En fait, ce n’était pas mon idée, c’est l’idée de mon éditrice, qui avait entendu parler de moi dans les médias. J’ai quand même un parcours assez intéressant: je suis une fille d’immigrants, une femme dans le secteur aérospatial. Elle s’est dit: «Il doit y avoir une belle histoire là-dedans.»
Je me suis forcée à m’ouvrir. Il y a quand même [dans ce livre, NDLR] des détails un peu plus difficiles sur mon enfance, des moments que tu n’as pas trop le goût de communiquer, des moments personnels. Il y a des moments où je me suis sentie vraiment seule, et je trouve qu’on ne parle pas beaucoup des difficultés, on ne voit souvent que le succès des gens. J’aurais aimé ça voir quelqu’un qui a réussi me dire «j’avais des troubles alimentaires quand j’avais 16 ans», ou «j’ai échoué à mes examens à l’université et je me suis relevé, voici comment je m’en suis sorti».
Au fait, ça ressemble à quoi, Mars?
Mars, c’est le tiers de la grandeur de la planète Terre. Sa gravité correspond aussi au tiers de celle de la Terre, donc on serait très légers sur Mars. Il y a énormément de poussière. C’est une planète morte, on pense qu’il y a des milliards d’années, ça ressemblait un peu à la Terre, avec de l’eau et une atmosphère.
Quand le robot a atterri sur Mars, on a pu observer un champ de roches rouges. Ça ressemble un peu à l'Utah ou à l’Arizona, aux États-Unis.
Une journée chaude sur Mars, c’est -40, -30 degrés! Les gens s’imaginent parfois qu'il fait chaud sur Mars parce que c’est une planète rouge, mais c’est vraiment une planète qui est très, très froide, très aride.

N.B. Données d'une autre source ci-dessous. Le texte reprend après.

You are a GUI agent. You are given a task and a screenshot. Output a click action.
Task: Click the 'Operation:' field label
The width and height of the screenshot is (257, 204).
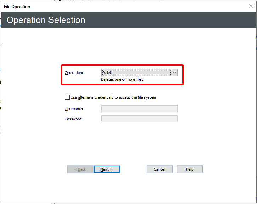(x=74, y=73)
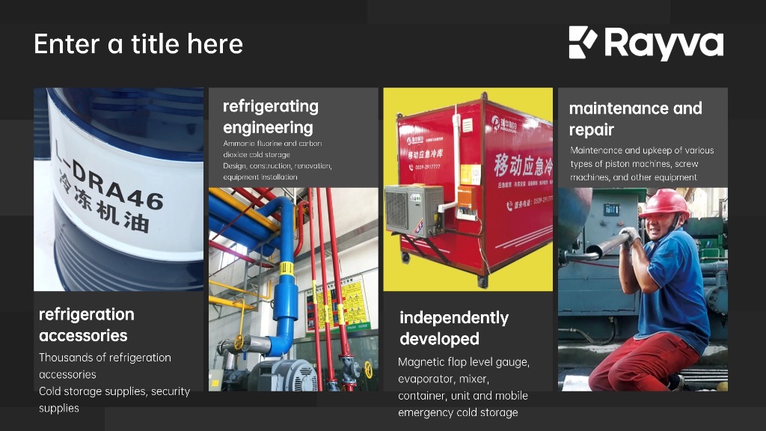
Task: Select the "independently developed" heading
Action: click(453, 328)
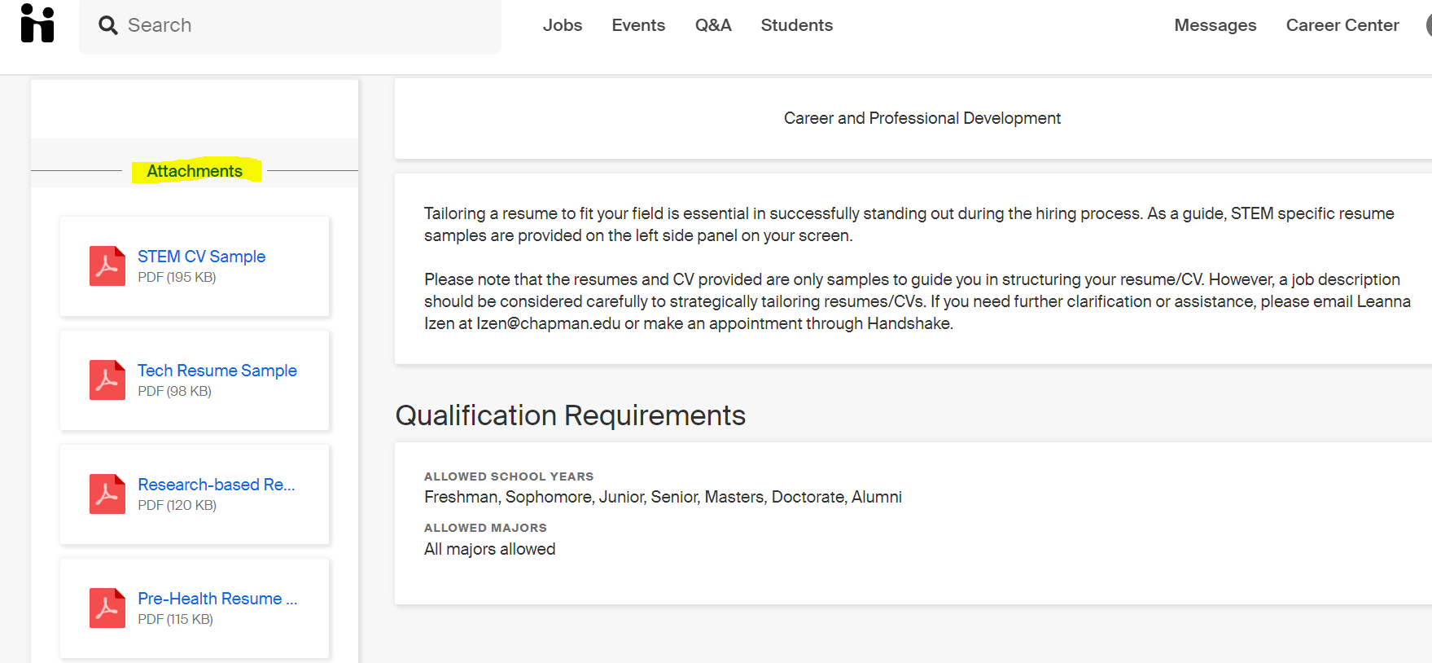The width and height of the screenshot is (1432, 663).
Task: Click the Tech Resume Sample PDF icon
Action: tap(107, 380)

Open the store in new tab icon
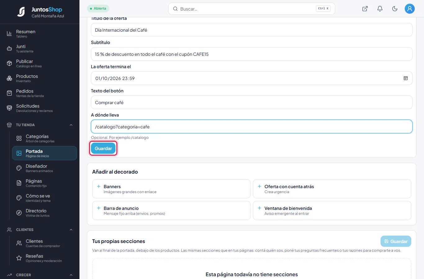click(365, 9)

Quand les gens me demandent «c’est quoi ta planète préférée?», je leur dis «c’est la planète Terre, c’est tellement beau de voir la biodiversité, l’équilibre qu’on a ici sur Terre». Il faut qu’on fasse attention parce qu’on est en train de le perdre, cet équilibre-là.

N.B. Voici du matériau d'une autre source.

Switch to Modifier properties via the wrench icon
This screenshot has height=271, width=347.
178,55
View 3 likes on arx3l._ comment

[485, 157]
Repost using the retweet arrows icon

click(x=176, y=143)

La mission Perseverance étant désormais terminée, tu travailles sur quoi en ce moment?
En ce moment, je travaille comme cheffe technique des systèmes de vol pour une mission qui s’appelle SPHEREx. C’est un télescope qui va être lancé en 2025. C’est un projet beaucoup plus petit que Perseverance, on ne s’en va pas sur Mars, on reste dans l’orbite de la Terre. Mais pour moi, c’est un plus grand rôle sur le plan technique.

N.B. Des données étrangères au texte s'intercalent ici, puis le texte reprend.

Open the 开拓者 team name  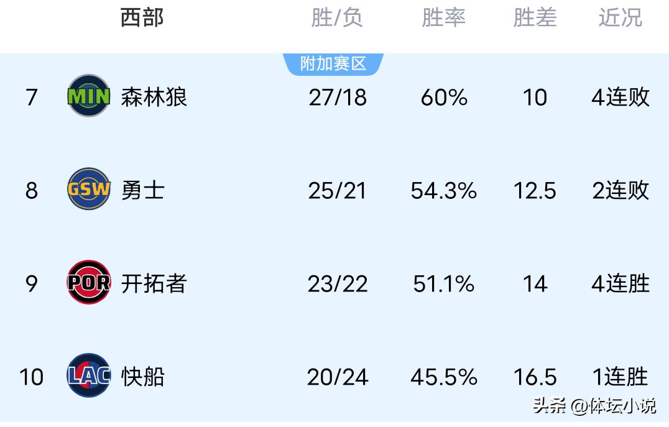(154, 283)
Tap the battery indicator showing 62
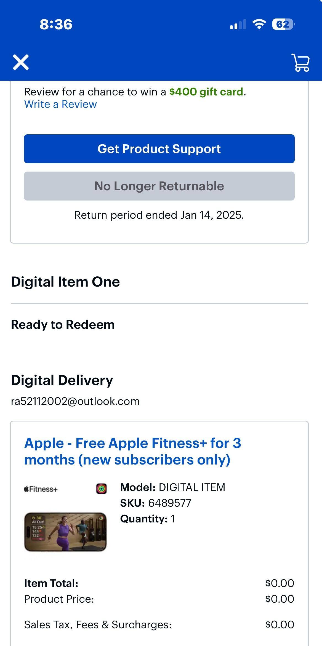This screenshot has width=322, height=646. point(282,25)
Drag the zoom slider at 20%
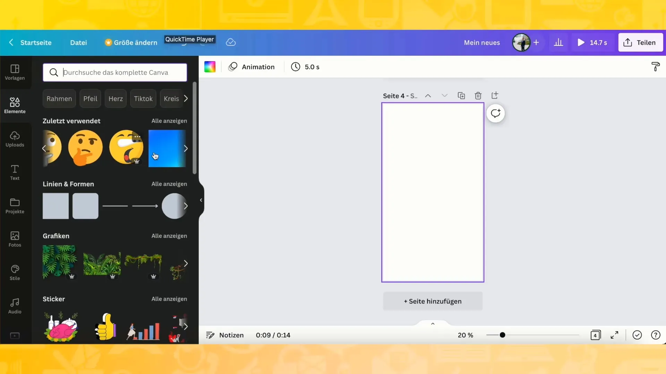 tap(502, 335)
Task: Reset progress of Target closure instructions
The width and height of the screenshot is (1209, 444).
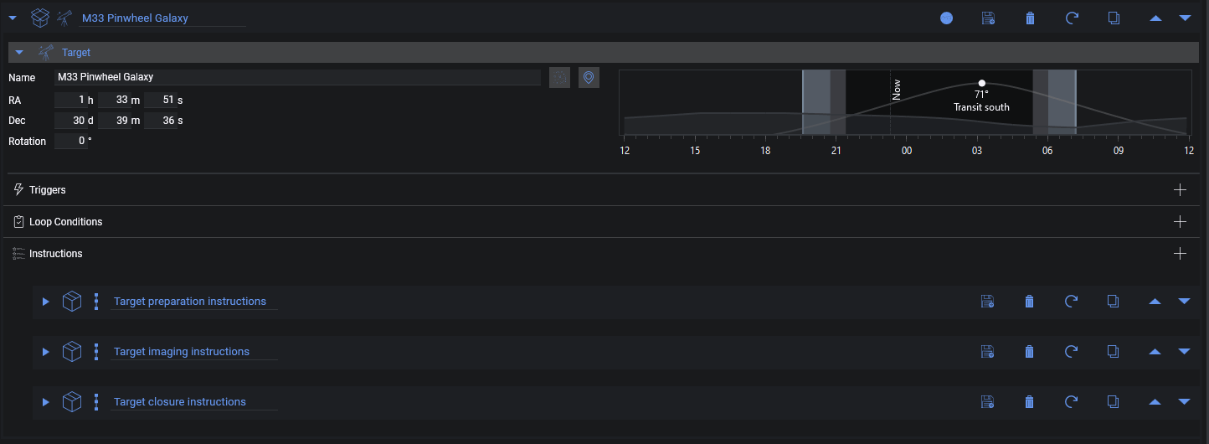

On te voit bientôt dans l’espace?
Oui, j’espère un jour! J’ai toujours rêvé d’être astronaute, c’était mon rêve d’enfant. C’est ce qui m’a menée à mon métier. L’Agence spatiale canadienne recrute des astronautes une fois tous les 10 ans. J'avais postulé la dernière fois, je m’étais rendue assez loin. C’est sûr que je vais continuer à postuler, on ne sait jamais. C’est bon d’avoir un rêve un peu fou. Si on réussit, on réussit. Sinon, c’est pas pire quand même, explorer l’espace avec mes robots.
C’était quoi le plus dur pour en arriver là?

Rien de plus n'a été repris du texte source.